Following one equity deal I took some time to figure out why the deal went so smooth. You may not have seen some of these tips before but they work. We closed one deal by 10 a.m. on the scheduled closing date.

Before Shopping for Money

  • It is best to dissect and splice/dice your operations a lot before even asking for venture money.
  • Ensure your projections are tight and foot to everything else being said or written (business and sales presentations/materials).
  • Consider going through an audit (or review) and correct any issues before shopping for equity investment.
  • Scan all contracts (vendors & clients) to electronic files as part of your normal contract processing system. Be sure all contracts are dual-signed and complete (all schedules, statements of work, and anything else described in the contracts).
  • Be sure all employee and contractors have signed confidentiality and work-for-hire agreements as part of the standard employment/engagement practices.
  • Review all vendor and client contracts for change of control, assignment, or other impediments to the deal. Keep them out of negotiated contracts with vendors and clients in the first place. This is important because when getting consents for the deal from parties not part of the deal, you could have a vendor or customer extort you for the consent if you are unlucky.
  • Make certain that all intellectual property used in your products is tracked and properly licensed through written and specific license agreements. Open source licenses give lawyers heartburn if they are not properly considered when creating products.
  • Be sure to have all insurance policies in place and up-to-date.
  • Have a back-up plan for contingencies (e.g., debt lenders won’t go along with deal).

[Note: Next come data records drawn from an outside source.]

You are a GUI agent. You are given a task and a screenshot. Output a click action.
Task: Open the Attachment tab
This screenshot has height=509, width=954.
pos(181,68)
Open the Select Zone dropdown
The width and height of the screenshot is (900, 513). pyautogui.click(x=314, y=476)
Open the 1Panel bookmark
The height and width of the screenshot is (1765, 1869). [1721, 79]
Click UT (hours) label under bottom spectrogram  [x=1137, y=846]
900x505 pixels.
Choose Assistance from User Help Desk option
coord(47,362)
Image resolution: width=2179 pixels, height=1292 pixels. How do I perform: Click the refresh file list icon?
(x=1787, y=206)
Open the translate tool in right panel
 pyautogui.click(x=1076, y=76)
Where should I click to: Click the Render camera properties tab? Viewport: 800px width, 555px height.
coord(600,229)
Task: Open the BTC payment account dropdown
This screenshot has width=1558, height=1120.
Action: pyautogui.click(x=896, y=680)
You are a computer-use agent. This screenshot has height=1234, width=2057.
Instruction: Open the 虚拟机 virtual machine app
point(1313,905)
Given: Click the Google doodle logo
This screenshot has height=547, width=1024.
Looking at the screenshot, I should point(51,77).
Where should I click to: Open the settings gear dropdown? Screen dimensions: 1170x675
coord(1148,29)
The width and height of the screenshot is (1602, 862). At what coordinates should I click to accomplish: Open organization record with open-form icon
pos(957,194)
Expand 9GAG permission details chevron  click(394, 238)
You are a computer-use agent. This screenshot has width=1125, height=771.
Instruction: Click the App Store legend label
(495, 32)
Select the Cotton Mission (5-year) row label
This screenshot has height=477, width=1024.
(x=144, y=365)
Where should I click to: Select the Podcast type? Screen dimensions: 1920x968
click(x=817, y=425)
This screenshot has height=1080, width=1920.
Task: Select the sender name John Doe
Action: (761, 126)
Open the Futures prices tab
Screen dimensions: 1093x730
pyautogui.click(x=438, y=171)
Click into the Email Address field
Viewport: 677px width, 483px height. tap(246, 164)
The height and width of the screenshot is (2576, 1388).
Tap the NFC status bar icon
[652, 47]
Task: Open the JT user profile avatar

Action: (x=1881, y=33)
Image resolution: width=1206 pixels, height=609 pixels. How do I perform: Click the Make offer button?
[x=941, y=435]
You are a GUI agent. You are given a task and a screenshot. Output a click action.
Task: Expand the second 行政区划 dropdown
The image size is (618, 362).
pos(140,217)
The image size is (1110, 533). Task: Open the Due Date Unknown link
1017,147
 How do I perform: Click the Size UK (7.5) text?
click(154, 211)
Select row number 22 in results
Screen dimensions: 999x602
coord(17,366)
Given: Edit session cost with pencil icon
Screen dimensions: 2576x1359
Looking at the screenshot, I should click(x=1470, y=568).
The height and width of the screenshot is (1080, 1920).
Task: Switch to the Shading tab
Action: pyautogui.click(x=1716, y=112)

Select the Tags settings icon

During the Deal Closing Period

  • Focus on the deal at hand as the #1 priority. There will be a lot of pressure to divert your attention elsewhere but you must press forward.
  • Focus on closing the deal on time, with an abundance of disclosure, and all issues wrapped up or put on a post-deal actions list (in the agreement and all parties noting this).
  • Be very organized with actions and commitments.
  • Pace yourself. Anticipate what will be needed or needs to be done when. No one will likely tell you this until it is too late.
  • Stick to committed deadlines no matter what. Stay late, really late, work all weekend, get in early, but no matter what, get it done.
  • Return phone calls promptly.
  • Keep track of what documents have been supplied to whom.
  • Use one person as the key communicator in the deal negotiations.
  • Use the best lawyer who will focus on actions, clarity, and precision. Use the most experienced lawyer you can since you will not be able to devote considerable time to reading all the documents yourself.
  • Hash out the deal structure at the high-level during the term sheet stage but drill down into the details of the corporate structure and any tax effects as soon as possible.
  • Bring debt lenders into the fold early enough to avoid delays but late enough not to cloud negotiations with potential equity investors.
  • Be courteous to everyone at all times (this includes auditors late at night on a Sunday).
  • Plan for last minute delays. Brainstorm continuously with lawyers, accountants, and other advisors about anything that may hold up the deal. Talk with the other side of the deal to make sure there aren’t any potential issues or delay brewing.
  • Let your lawyer negotiate the legalese with the other side’s lawyer. However, substantial business issues should be hashed out one-on-one between deal participants.
  • Make a list of post-deal actions as you think of them (by reading documents, conversations, commitments to people).

Once the deal has closed and you see the wire in your bank account then celebrate… but, be sure to get back to work in the morning! You’ve now got new bosses to please.